Martín Cuenca talked about his ironic portrait of a world of visceral ambition as he prepared to present “The Motive” in San Sebastián’s prime festival real-estate slot of its first Saturday night.
”The Motive” returns in some ways to a central sensation in “Half of Oscar” and “Cannibal”: the deep contrast between a man’s boiling pyscho-pathological inner world and outward appearance…..
Yes, but this time round, I tried to talk about obsession with irony. Possibly because creativity, or its lack, the subject of the film, is something that affects me closely. It didn’t seem appropriate to treat it solemnly. The anguish and pleasure of a idiot who wants to create have the same origins as for someone with talent: the search. Alvaro finds his happiness as a collateral result of that search. In the end, he doesn’t need recognition because it does not matter how others judge him anymore, he just writes. Of course, he is also selfish and manipulative.
That contrast could be extended – though at a lesser degree – to many characters in the film, I think. Again, could you comment?
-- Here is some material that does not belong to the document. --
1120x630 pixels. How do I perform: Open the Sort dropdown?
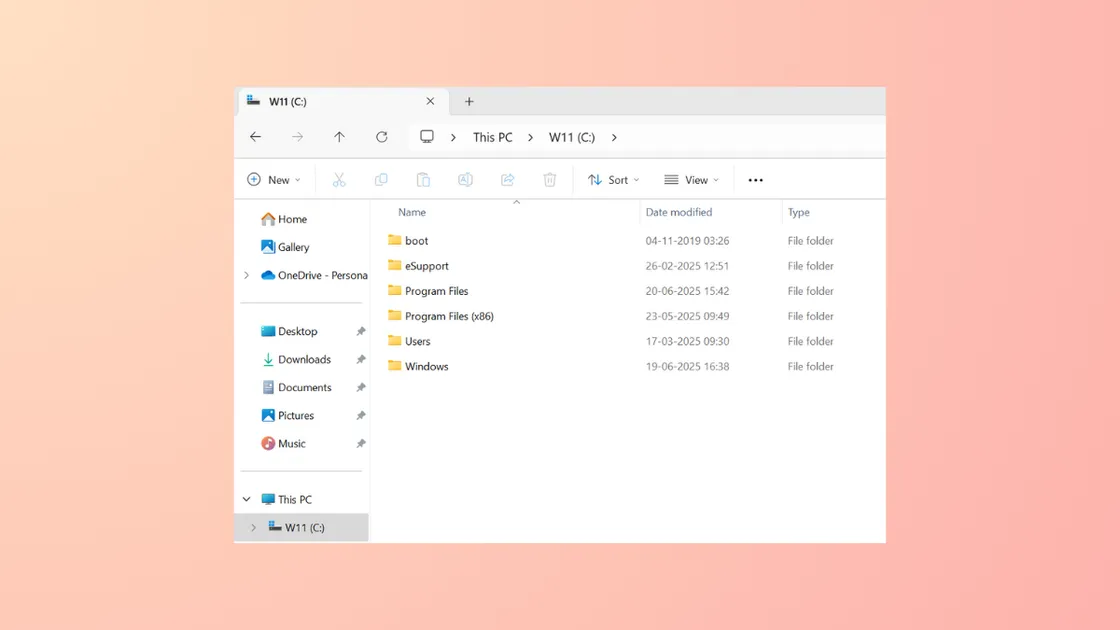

For me, the person closest to Alvaro is his literary teacher, a more morally abject character than Alvaro because he knows that he has neither the talent nor the ability to write, but shields himself behind his “mastery” to hide his incompetence. The Mexican characters, however, are different. They feel manipulated and react. If Álvaro had not treated them as puppets, the story would have been different. The concierge is, for me, a kind of Madame Bovary, a mature woman who has not yet known love and who is the victim of a moral travesty: Making her believe that she is loved.
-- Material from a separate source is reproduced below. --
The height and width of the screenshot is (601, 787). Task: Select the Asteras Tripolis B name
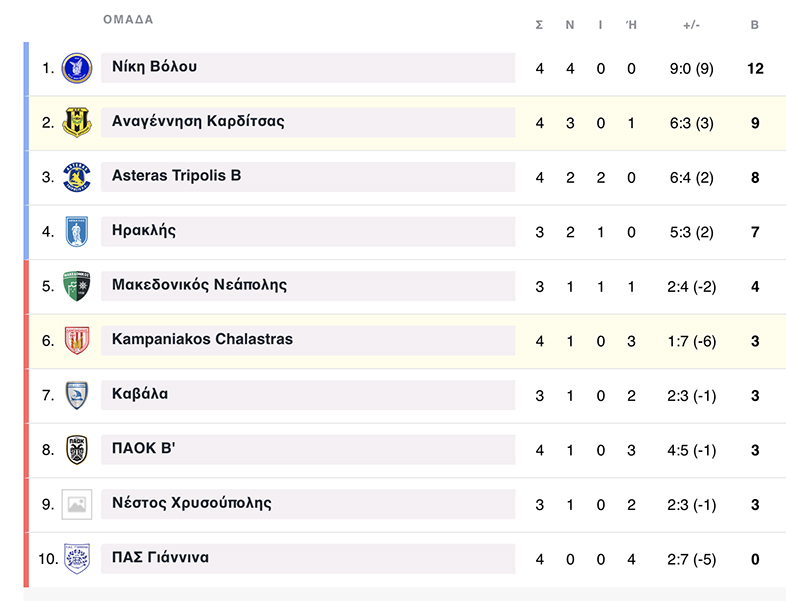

The film’s dramedic tone plays out across the film’s directio, in for example camera set-ups which abandon the long takes of “Half of Oscar” and “Cannibal.” Again, could you comment?
The story and its tone demanded another kind of staging, not as radical as “Half of Oscar” or “Cannibal.” It is not a denial of anything. rather a search, an evolution. I have always believed what John Ford said, – that you don’t really become a director until you’ve made 20 films. Nowadays, the directors shoot little, so we do what we can when the time comes. It is not a justification but a fact. Our source of work is ignorance and daring.
Set design and wardrobe (or lack or wardrobe) seem important for the film and particularly its comedy. I sense you had great fun with this….
The art of a film and the locations are something that I like to deal with very closely, as well as color and frames, and the lenses we should use in every shot. I’m pretty manic in that sense. I try to make every choice have a spiritual meaning. Characters are the place where they live, in addition to their actions, looks and words. From that perspective, I try to tell the story by thinking of each scene as a theatrical performance where what is there is always significant.
How did you direct such fine actors as Javier Gutierrez, María León, Antonio de la Torre.
They are excellent actors. That is the basis of everything. Casting is the first work of directors, if you get that wrong, there’s no way back. The second step is to gain their confidence, to show them that the movie matters to you, that you are asking for the maximum from yourself so as to have the legitimacy to demand it from them as well. When an actor enters the world of the film and allows themselves to go with its flow, something magical occurs.